イタリア滞在(非居住者)フリーランサー納税について
先月(2022年9月24日)結婚のためイタリアへ移住してきました。
現在、フリーランスで日本の企業からグラフィックデザインの仕事を頂いて収入を得ています。
(クライアントは日本在住時から引き続き同じ企業で、
日本では白色確定申告(年700万前後売上)をしていました。
1.租税条約届出書 様式、付表について
租税条約届出書 様式は 6 or 7 どちらでしょうか。
2.イタリアの場合、〈特典条項に関する付表〉は必要でしょうか。
またイタリアでの住民票が必要になりますか?
(現在婚姻手続き中で12月にならないと住民票は発行不可能)
3.租税条約届出書 提出について
書類を記入し、クライアント企業にデータでメール送信すればよいのか、
または税理士の方に依頼して提出しないといけないのか。
4.開始時期について
今年度2022.8月末分までは、2022年9月に日本で確定申告を済ませてきました。
現状、毎月仕事をいただいており、2022年9月分納品は完了、
日本の銀行口座に源泉税をひかれた分の振込ありました。
この場合、9,10月は遡って申告しないといけないのでしょうか。
税理士の回答

土師弘之
1について
グラフィックデザイナーであれば、「デザイン料」ですので「使用料」に対する対価となり、「様式3」となります。
「様式6」は人的役務提供事業(人材派遣業のようなものが該当)、「様式7」は自由職業者(士業)・芸能人・運動家(プロスポーツ選手)・短期滞在者が対象となります。
2について
イタリアとの間では「特典条項」が設けられていません。したがって、様式もありませんので「居住者証明書」も不要です。
3について
租税条約に関する届出書は、支払者(日本企業)を通じて支払者の所轄の税務署に提出することとなっていますが、税務署に提出するのは原本です(コピーは不可)。ただし、データを送付し、支払者に代わりに作成して提出してもらうこともできます(サインが不要であるため誰が書いたかわかりません)。
4について
日本を出国するまでに役務の提供が完了した分までが日本での「国内源泉所得」となります。したがって、9月の出国までに納品が完了したものは確定申告が必要です。申告漏れであれば、納税管理人を届け出て代理で修正申告をしてもらう必要があります。納税管理人は日本の居住者であれば誰れでもなれます(親族でもOK)。
たいへん明確なご回答ありがとうございました。
さっそく手続きさせていただきます。
恐縮ですが、追加でご質問です。
租税条約届出書をご提出後、開始が11,12月になるかと思いますが
日本出国後の10月の納品については、企業側に20.42%の源泉徴収に変更してもらわないといけないのでしょうか。(現在、10.21%引いた額の振込みです)

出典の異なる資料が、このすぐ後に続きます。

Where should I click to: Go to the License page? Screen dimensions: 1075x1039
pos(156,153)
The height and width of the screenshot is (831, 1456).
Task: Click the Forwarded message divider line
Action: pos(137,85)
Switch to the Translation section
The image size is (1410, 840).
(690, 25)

この場合企業側の手続きとして書類等が必要になるのでしょうか。
※改めてご依頼が必要でしたら、お見積もりいただけますと幸いです。

土師弘之
租税条約に関する届出書提出以降の支払から源泉税率が10%(租税条約の基づく源泉税率)となるため、それ以前の支払は20.42%で徴収することになります。
なお、20.42%で徴収したところで、その届出書に10月から(イタリアの居住者との)取引が開始したと記載していれば、10%との差額は還付請求することができます。するかしないかは自由です。
企業側が用意すべき書類は「業務請負契約書」程度だと思われます。
契約の相手方が日本の居住者からイタリアの居住者に代わっていますので、契約書にその旨が記載されている必要があります。当初の契約書を活かすのであれば、住所とかの変更の覚書を追加すれば間に合います。
基本的に手続するのは日本企業側ですので、あちらに任せればいいのかと思います。
たびたびのご回答ありがとうございました。
自分で調べるもいまいちわからず、途方に暮れておりました。
このように簡潔に大変わかりやすく教えていただき、本当に助かりました。
ありがとうございました。
本投稿は、2022年10月20日 15時03分公開時点の情報です。 投稿内容については、ご自身の責任のもと適法性・有用性を考慮してご利用いただくようお願いいたします。